A place of the naïve-based CNER among other methods
Texts of publications represent low-formalized data, and their classification may be difficult even for experts in the field. In contrast to approaches that take any semantical or grammatical features of a token, our method takes the text data as input without any additional processing into parts of speech and other grammatical or semantic features.
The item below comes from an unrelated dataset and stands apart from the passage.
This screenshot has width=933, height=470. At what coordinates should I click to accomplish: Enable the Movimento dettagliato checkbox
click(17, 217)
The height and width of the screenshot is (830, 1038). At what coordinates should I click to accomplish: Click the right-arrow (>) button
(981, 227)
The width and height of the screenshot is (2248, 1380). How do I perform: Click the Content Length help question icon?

Many various artificial intelligence (AI) approaches aimed at chemical and biological named entity recognition have been developed [15, 18, 20]. Most approaches that have been under recent development for several years are based on the usage of neural networks with different variants of long-short term memory (LSTM) architecture or conditional random fields (CRF) [16, 40]. Most AI-based approaches initially convert text into vectors or use sparse word text representation created with preprocessing of a text corpus and further creation of a fixed-size vocabulary that contains features only included in the corpus used for vector preparation (for instance, such approaches include word embedding preparation or the one-hot-encoding technique). Compared to the methods that are based on the vector-based or sparse word representation of texts, the proposed naïve-based CNER approach does not require the usage of a fixed-size vocabulary to produce text representation. The latter feature provides the versatility of our method in its application to very different text styles and language peculiarities. It should be noted that the performance of CNER using the naïve-based approach obtained in the test set is comparable with earlier published methods, including machine learning and deep neural network approaches [16, 18, 21–23, 35]. It should be noted that we evaluated the accuracy of CNE extraction in addition to the accuracy of a particular token belonging to the specific class. Therefore, texts relevant to various queries can be processed efficiently using the developed naive-based approach. Extraction of novel chemical entities may be rather helpful for the purposes on novel drug design including both experimental studies and cheminformatics apporaches, virtual screening that represent a group of powerful approaches for exploring large chemical space [4,41].